I may have developed an embarrassing weakness for psychics. Last year, three separate psychics told me that I’d get pregnant that November. I didn’t. You'd think that might have turned me off the fortune-telling game, but no. Just last month I found myself wandering into a New Orleans shop where an aisle of psychics waited for customers behind velvet curtains. "My" psychic told me that he can usually see a pregnancy aura when a spirit has chosen its mother. I do have a slight aura, he confessed, with one big problem – my aura radiates sparks. In other words, me, the woman who has allegedly been trying to get pregnant for two years, is shooting live fire ammunition toward the spirit who might otherwise become my child.
I’ve long felt that I’m a complicated person, but this? This takes my issues to an entirely new level.
The psychic who told me about my sparks is a kindly, rounded man who sounds every bit the Cajun that he is. He looks like the nicest kindergarten teacher you could ever have.

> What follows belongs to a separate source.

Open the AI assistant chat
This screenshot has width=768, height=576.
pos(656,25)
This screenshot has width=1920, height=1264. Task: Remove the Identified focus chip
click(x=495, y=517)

His theory about the sparks is that I am unkind to myself – my own worst enemy. By improving my sense of self on the inside, he said, the sparks on the outside will disappear, thus allowing the baby spirit inside.
My theories are many, as you might imagine.
Theory 1: The sparks represent the fact that I am openly embarrassed about having a weakness for psychics, and also confused about the fact that I love psychic readings even though I’m not sure I believe a word of them. The sparks, in this theory, are really just evidence that the Cajun Kindergarten Teacher recognized a hostile audience.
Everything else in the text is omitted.